Volume 80, Number 13 | August 26 - September 1, 2010
West and East Village, Chelsea, Soho, Noho, Little Italy, Chinatown and Lower East Side, Since 1933

More gas worries with Jersey pipeline headed to Gansevoort

By Albert Amateau

West Villagers have yet another gas problem in addition to the potential danger from hydrofracture gas drilling in the New York City watershed.

The newest concern is a proposed natural gas pipeline that Spectra Energy wants to build from New Jersey across Staten Island and under the Hudson River to the Gansevoort Market District to connect with Con Edison’s gas lines.

The project will need a slew of federal, state and city approvals before construction is scheduled to begin in 2012. Completion is expected around November 2013.

“We’re concerned about the impact on public safety, traffic and noise during the construction period,” said Jo Hamilton, chairperson of Community Board 2, whose district includes the Meatpacking District area, the West Village and Greenwich Village. The board is planning an Oct. 5 public meeting on the project, at a time and place to be determined early next month, with representatives from Spectra, Con Edison and the Federal Energy Regulatory Commission (FERC), Hamilton said.

Spectra and Con Edison met with the C.B. 2 Environment, Public Safety and Public Health Committee and representatives of Borough President Scott Stringer and Congressmember Jerrold Nadler on Aug. 11.

According to preliminary plans, the project will involve a total of 20 miles of new pipeline between 30 feet and 40 feet below grade from Linden, N.J., across the northwest corner of Staten Island, through Bayonne, N.J., and Jersey City, then under the Hudson River to the southwest corner of the Gansevoort Peninsula, where it will slant up to 3 feet below grade at Gansevoort St. near the service road on the east side of 10th Ave.

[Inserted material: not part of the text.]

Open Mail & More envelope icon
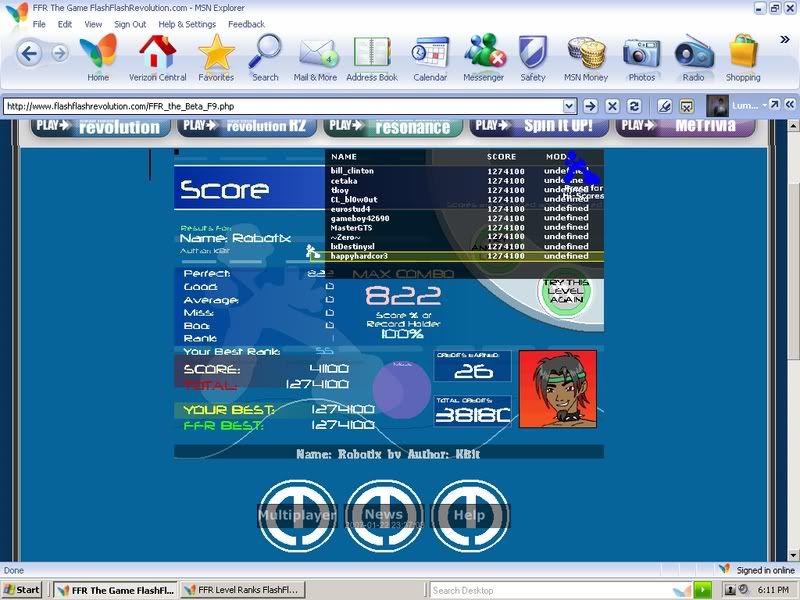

At the Aug. 11 meeting, a Spectra representative said the company would try to minimize traffic interruption during construction where the pipeline crosses the West Side Highway.

Con Edison would continue the pipeline along 10th Ave. up to W. 14th St. to connect to the Con Edison natural gas distribution system.

“We supply natural gas to all of Manhattan, the Bronx and Westchester and we need the pipeline for reliability,” said Chris Olert, a Con Edison spokesperson. Exactly where the pipeline would connect with Con Edison is subject to adjustment, Olert said.

The project is still in the scoping phase for its environmental impact statement, or E.I.S., and written submissions may be submitted to FERC until Aug. 20.

“But we’ve been assured that anything received after that date will still be accepted,” Hamilton said. “Since the Federal Energy Regulatory Commission doesn’t intend to file for the E.I.S. until early December, we will all have time for a thorough review.”

Marylee Hanley, a Spectra spokesperson, said, “We are in the early stages of the project that will transport an additional 800 million cubic feet per day of natural gas into the area and are currently evaluating several routing options for the proposed alignment of the pipeline.”

The Hudson River Park Trust state-city agency has jurisdiction of the Gansevoort Peninsula, where the Trust plans to build a part of the 5-mile Hudson River Park sometime after 2013. David Katz, the Trust’s marketing vice president, said the pipeline is not expected to interfere with the park project. The peninsula is still being used by the city Department of Sanitation to park garbage trucks. However, Katz said, “We are working with Spectra to make sure the pipeline project does not impact current use and future park plans.”

Spectra said the new pipeline, officially known as the New Jersey-New York Expansion, would result in about 100 construction jobs in 2012 and 500 in 2013 when construction is in full swing. The project would also generate $10 million in tax revenues, the company said.

Regarding safety, Hanley said, “The pipeline will be built to exceed highest safety standards set by the federal government.” Meter stations along the route continuously monitor pipelines for leaks and pressure loss, she said, and valves can be closed by remote control. In addition, inspectors physically check the land around the pipeline three times a week, Hanley said.

In addition to FERC, the Army Corps of Engineers must sign off on the project. The Environmental Protection Agency and the Coast Guard are among the federal agencies consulted in the approval process.

The state Department of Environmental Conservation and state Department of Transportation must review the project, along with the Hudson River Park Trust. The city Department of Transportation must approve the right of way and issue construction and street-opening permits. The Landmarks Preservation Commission has a review role in the process, and the city Department of Environmental Protection must issue an infrastructure permit. Moreover, for the segments of the pipeline in New Jersey, six agencies will have to review the project.